This is what I am noticing:
1) The book publishers are hurting so they are trying to get into the television business.
2) The toy companies are hurting so they are trying to get into the television business.
3) The music companies are hurting so they are trying to get into the television business.
4) The television companies are hurting so they are trying to get into the Internet business.
5) The Internet companies are hurting because they cannot figure out how to monetize their websites, and;
6) The DVD business is dead.
So what should we do?
I suggest we have a party. And I suggest the theme of that party should be, “Come As You Are.” In order to gain admittance you must tell the bouncer, with complete honesty, what you are good at. If you are truthful, you can enter the party. If you lie you will be sent home.
I, for example, would have to say, “I create and produce preschool shows.” If I said, “I am a production company that dabbles in toys, social networking and graphic novels,” I would be kicked out along with anyone else who is delusional.
This sorting out process is for our own good. It will ensure that we don’t waste our time trying to do something that we don’t know anything about. Now, I know that everyone else’s business looks easier than one’s own but we all know deep down that it isn’t. So, just as Little Airplane is unlikely to make a very good toy anytime soon, I suspect that even the best toy company is unlikely to produce a very good preschool TV show anytime soon.
Once my party begins we will all be reminded that our businesses have succeeded thus far because we are all good at one thing. And that one thing took us many years to master. We will all be told that there are other people at the party who are very good at just the things that we’re not good at. And because they’re having problems of their own, they would like to meet us. And perhaps, in this way, new alliances will be made to the mutual benefit of all partygoers. That’s why it will be a good party.
Now, this all sounds so easy. But it’s really not. Why not? Mostly because of pride and greed. Pride makes us feel like we can learn someone else’s business quickly. Which we can’t. And greed makes us think we can profit more by doing (and owning) everything ourselves. Which we can’t. Because we’re not good at everything. None of us.

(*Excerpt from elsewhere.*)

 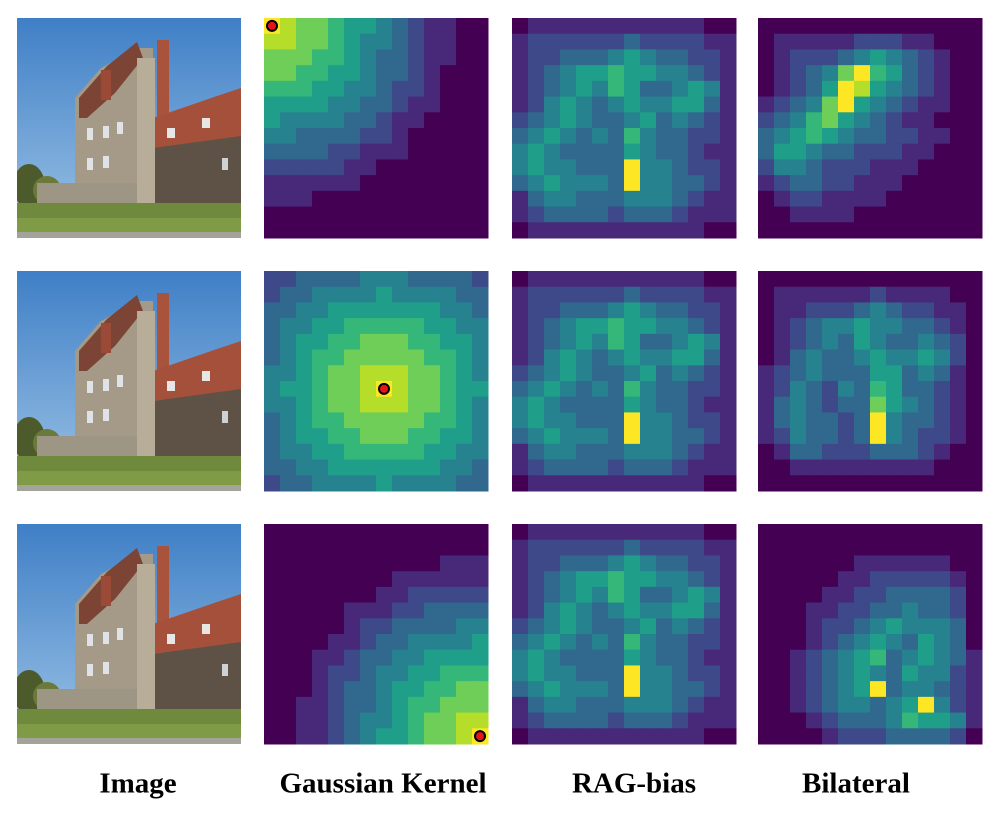 What do you see at coordinates (384, 388) in the screenshot?
I see `query-point` at bounding box center [384, 388].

I read an article in the New York Times recently about The Weinstein Company. It said that the Weinsteins, by their own admission, had become so comfortable with their ability to make films that they assumed they could just phone them in and focus their energies instead on their new non-film businesses. They found that this did not work. They ended up making bad films and failing at their new endeavors. In the end, they returned to their core business of making films. Why? Because that’s the thing they’re good at.

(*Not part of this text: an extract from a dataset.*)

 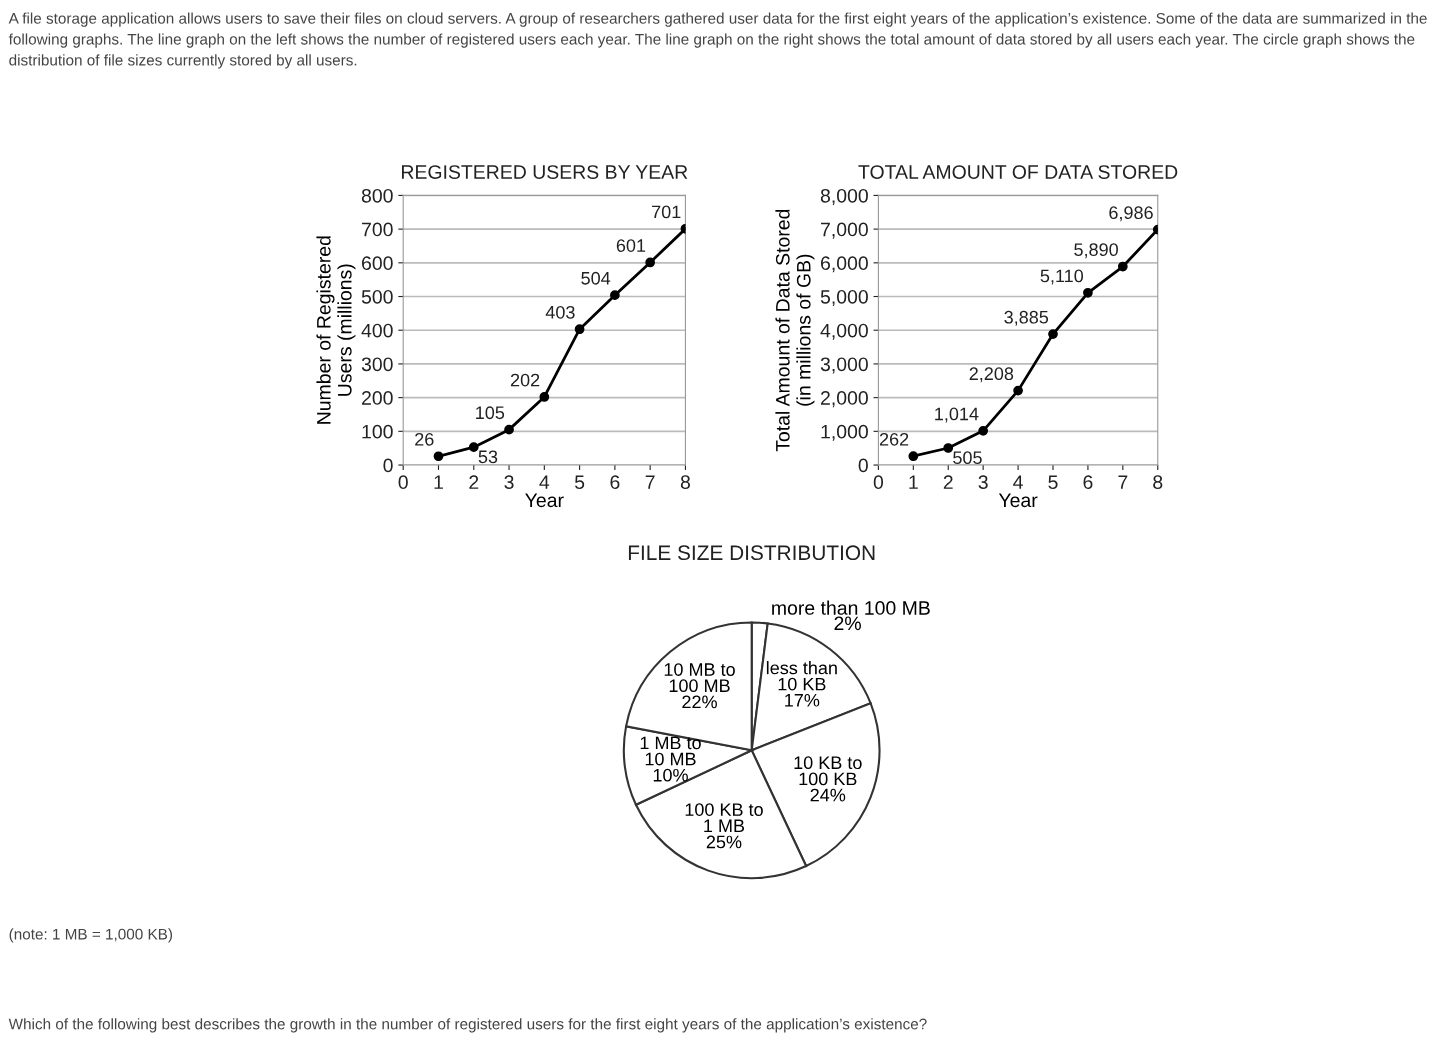 I want to click on y-tick-label: 800, so click(x=377, y=196).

I suspect that the same lesson is about to be learned by the new “media hybrids” that are revving up their engines this year. Like the Weinsteins they will attempt to chew gum and pat their heads at the same time and succeed at neither. And, in some cases, the public will reject the media hybrids outright. This will occur if the businesses try to mix apples and oranges that simply should not be mixed. For example, if someone should create an unholy alliance between a toy company and an educational preschool TV network, parents simply won’t watch this network. I am not hoping this happens, exactly, but I have no doubt that it will.
This week I noticed lines forming outside the doors of two New York establishments: The Magnolia Bakery where the best cupcakes in New York are made and Mamoun’s Falafel on MacDougal St. where the best falafel in New York is made. Though I don’t know for certain, I believe that the quality is so high in both of these establishments because they specialize. And I suspect that if the Magnolia began selling falafel or if Mamoun decided to try his hand at cupcakes, both businesses would find themselves lineless.
But what if your business does not have a line out the door? What if your business is failing? You have to do something, right? Yes, you do. But let’s say you run a sushi bar and you have no customers. Do you add hot dogs to the menu to try to bring the people in? Or do you simply get better at making sushi? If your passion is sushi, if your background is sushi and if you employ sushi chefs, then I would suggest you stick with making sushi. Because even a good hot dog is a very hard thing to make.
I know there are smarter people than I making the decisions to expand, merge and vertically integrate within my beloved children’s television space but I predict that most of these new media hybrids will fail. Why? For the very same reason that Mamoun’s Falafel and Cupcake Stand would fail. It is just very difficult to be good at more than one thing. And if you don’t believe me, ask AOL/Time Warner.
This is why I stick to preschool TV. It’s what I know and what I love. And it’s sufficiently difficult that anyone who does not truly know and love it doesn’t stand a chance at succeeding in it. I suspect the very same is true for the good publishing houses. And the good networks.
As the Greeks said, “Know thyself.” So, if you’re not a toy company, please don’t pretend to know how to make a toy. And if you’re not a preschool TV creator or producer, please, for the children’s sake, don’t try and make a preschool TV show. We will all be better off in the end.